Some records
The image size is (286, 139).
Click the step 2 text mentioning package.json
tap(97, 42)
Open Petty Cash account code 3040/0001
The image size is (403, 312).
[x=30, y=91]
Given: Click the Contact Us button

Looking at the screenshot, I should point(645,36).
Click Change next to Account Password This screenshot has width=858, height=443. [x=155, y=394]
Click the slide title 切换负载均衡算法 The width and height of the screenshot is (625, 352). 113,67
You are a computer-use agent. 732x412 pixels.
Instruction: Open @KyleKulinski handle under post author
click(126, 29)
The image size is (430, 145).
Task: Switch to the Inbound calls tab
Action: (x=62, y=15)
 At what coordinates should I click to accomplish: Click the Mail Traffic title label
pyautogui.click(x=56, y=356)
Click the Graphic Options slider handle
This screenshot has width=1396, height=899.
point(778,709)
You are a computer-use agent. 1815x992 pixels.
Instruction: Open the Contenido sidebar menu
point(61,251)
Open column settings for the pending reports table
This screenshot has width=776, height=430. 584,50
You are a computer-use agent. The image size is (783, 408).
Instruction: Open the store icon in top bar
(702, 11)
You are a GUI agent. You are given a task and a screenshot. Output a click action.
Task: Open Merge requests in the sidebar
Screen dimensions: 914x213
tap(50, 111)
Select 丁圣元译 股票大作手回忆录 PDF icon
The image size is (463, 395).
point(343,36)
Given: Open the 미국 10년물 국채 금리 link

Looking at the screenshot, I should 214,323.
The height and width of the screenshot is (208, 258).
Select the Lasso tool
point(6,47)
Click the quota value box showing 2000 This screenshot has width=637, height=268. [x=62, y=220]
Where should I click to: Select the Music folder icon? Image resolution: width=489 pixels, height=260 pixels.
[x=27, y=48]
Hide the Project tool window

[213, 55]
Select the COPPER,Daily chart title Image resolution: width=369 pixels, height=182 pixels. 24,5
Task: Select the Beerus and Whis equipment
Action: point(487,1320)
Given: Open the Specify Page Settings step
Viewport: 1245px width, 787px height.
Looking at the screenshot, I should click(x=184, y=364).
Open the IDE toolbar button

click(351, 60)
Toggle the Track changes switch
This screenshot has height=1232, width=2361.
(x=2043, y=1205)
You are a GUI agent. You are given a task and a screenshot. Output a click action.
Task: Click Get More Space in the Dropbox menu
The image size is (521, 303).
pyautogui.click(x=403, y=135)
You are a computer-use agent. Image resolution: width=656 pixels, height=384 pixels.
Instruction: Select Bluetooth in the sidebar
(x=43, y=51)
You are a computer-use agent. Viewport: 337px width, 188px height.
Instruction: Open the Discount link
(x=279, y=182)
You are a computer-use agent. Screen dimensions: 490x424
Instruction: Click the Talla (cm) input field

- Problem to solve
Render every line of the records above as a numbered list, omitting any blank lines.

- The response
1. The image size is (286, 139).
2. Click the step 2 text mentioning package.json
3. tap(97, 42)
4. Open Petty Cash account code 3040/0001
5. The image size is (403, 312).
6. [x=30, y=91]
7. Given: Click the Contact Us button
8. Looking at the screenshot, I should point(645,36).
9. Click Change next to Account Password This screenshot has width=858, height=443. [x=155, y=394]
10. Click the slide title 切换负载均衡算法 The width and height of the screenshot is (625, 352). 113,67
11. You are a computer-use agent. 732x412 pixels.
12. Instruction: Open @KyleKulinski handle under post author
13. click(126, 29)
14. The image size is (430, 145).
15. Task: Switch to the Inbound calls tab
16. Action: (x=62, y=15)
17.  At what coordinates should I click to accomplish: Click the Mail Traffic title label
18. pyautogui.click(x=56, y=356)
19. Click the Graphic Options slider handle
20. This screenshot has width=1396, height=899.
21. point(778,709)
22. You are a computer-use agent. 1815x992 pixels.
23. Instruction: Open the Contenido sidebar menu
24. point(61,251)
25. Open column settings for the pending reports table
26. This screenshot has width=776, height=430. 584,50
27. You are a computer-use agent. The image size is (783, 408).
28. Instruction: Open the store icon in top bar
29. (702, 11)
30. You are a GUI agent. You are given a task and a screenshot. Output a click action.
31. Task: Open Merge requests in the sidebar
32. Screen dimensions: 914x213
33. tap(50, 111)
34. Select 丁圣元译 股票大作手回忆录 PDF icon
35. The image size is (463, 395).
36. point(343,36)
37. Given: Open the 미국 10년물 국채 금리 link
38. Looking at the screenshot, I should 214,323.
39. The height and width of the screenshot is (208, 258).
40. Select the Lasso tool
41. point(6,47)
42. Click the quota value box showing 2000 This screenshot has width=637, height=268. [x=62, y=220]
43. Where should I click to: Select the Music folder icon? Image resolution: width=489 pixels, height=260 pixels.
44. [x=27, y=48]
45. Hide the Project tool window
46. [213, 55]
47. Select the COPPER,Daily chart title Image resolution: width=369 pixels, height=182 pixels. 24,5
48. Task: Select the Beerus and Whis equipment
49. Action: point(487,1320)
50. Given: Open the Specify Page Settings step
51. Viewport: 1245px width, 787px height.
52. Looking at the screenshot, I should click(x=184, y=364).
53. Open the IDE toolbar button
54. click(351, 60)
55. Toggle the Track changes switch
56. This screenshot has height=1232, width=2361.
57. (x=2043, y=1205)
58. You are a GUI agent. You are given a task and a screenshot. Output a click action.
59. Task: Click Get More Space in the Dropbox menu
60. The image size is (521, 303).
61. pyautogui.click(x=403, y=135)
62. You are a computer-use agent. Image resolution: width=656 pixels, height=384 pixels.
63. Instruction: Select Bluetooth in the sidebar
64. (x=43, y=51)
65. You are a computer-use agent. Viewport: 337px width, 188px height.
66. Instruction: Open the Discount link
67. (x=279, y=182)
68. You are a computer-use agent. Screen dimensions: 490x424
69. Instruction: Click the Talla (cm) input field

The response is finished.